La coalition guinéenne pour la cour pénale internationale (CGCPI) a fait le compte-rendu du projet OSIWA ce samedi 18 janvier 2025. C’était à travers une conférence de presse qu’elle a organisée à la maison commune des journalistes, sise à la Minière, dans la commune de Dixinn, à Conakry.
À cette occasion, le coordinateur national du projet et directeur exécutif de la Coalition Guinéenne pour la Cour pénale internationale, Me. Hamidou Barry a rappelé ce dont il était question dans ce projet.

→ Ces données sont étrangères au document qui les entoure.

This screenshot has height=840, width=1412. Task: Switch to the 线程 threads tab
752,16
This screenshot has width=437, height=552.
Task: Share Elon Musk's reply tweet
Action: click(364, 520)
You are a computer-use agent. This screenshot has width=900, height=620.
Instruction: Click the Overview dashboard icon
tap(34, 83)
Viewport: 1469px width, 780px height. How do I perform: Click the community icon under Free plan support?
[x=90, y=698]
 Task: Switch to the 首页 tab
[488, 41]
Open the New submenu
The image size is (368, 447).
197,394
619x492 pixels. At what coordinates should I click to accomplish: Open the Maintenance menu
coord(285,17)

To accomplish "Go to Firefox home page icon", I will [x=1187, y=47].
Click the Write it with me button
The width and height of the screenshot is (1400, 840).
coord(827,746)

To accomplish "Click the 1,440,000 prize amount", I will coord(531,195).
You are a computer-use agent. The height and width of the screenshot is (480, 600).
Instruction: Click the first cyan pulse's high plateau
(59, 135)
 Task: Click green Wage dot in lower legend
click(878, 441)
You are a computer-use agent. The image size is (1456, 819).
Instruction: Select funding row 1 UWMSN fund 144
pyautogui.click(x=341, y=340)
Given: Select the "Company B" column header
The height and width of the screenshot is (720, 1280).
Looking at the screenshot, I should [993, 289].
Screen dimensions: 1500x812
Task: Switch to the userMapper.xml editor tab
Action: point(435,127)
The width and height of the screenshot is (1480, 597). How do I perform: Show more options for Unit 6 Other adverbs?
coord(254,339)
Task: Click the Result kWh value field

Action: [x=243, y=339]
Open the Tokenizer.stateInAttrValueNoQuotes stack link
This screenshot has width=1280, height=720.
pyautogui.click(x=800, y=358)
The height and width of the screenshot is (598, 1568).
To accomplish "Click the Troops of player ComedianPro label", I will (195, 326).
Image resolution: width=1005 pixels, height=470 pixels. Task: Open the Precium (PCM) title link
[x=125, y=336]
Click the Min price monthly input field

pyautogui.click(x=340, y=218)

‘’Il était prévu d’assister des cas de violations des droits de l’homme. Nous avons fourni des efforts, on a eu 109 personnes qui ont été assistées, 3 personnes dont les dossiers ont été déposés à la cour de la CEDEAO, 24 émissions radiodiffusées concernant les violations des droits de l’homme, un guide distribué aux médias et certains magistrats du pays, officiers de police judiciaire, un film magazine a été réalisé. Dans ce magazine, des hautes personnalités de la justice, des activistes des droits de l’homme, des enseignants-chercheurs sont intervenus, la formation de 38 moniteurs qui nous représentent au niveau de ces juridictions’’, a-t-il expliqué.
Plus loin, il rassure que le siège du centre d’assistance juridique et judiciaire en faveur des victimes des violations des droits de l’homme en Guinée est déjà en place dans la commune de Kaloum, précisément au quartier kouléwondy.
‘’Nous avons 4 avocats. La maison fonctionne, mais il n’est pas dit qu’on peut prendre en charge tous les dossiers de violations des droits de l’homme qu’on commet en Guinée. Parce qu’il faut payer l’avocat, mais si on peut prendre 2 ou 3 dossiers par mois, c’est raisonnables’’, a fait savoir Me. Hamidou Barry, avocat au barreau de Guinée.
Mohamed FOFANA, pour Lerevelateur224.com.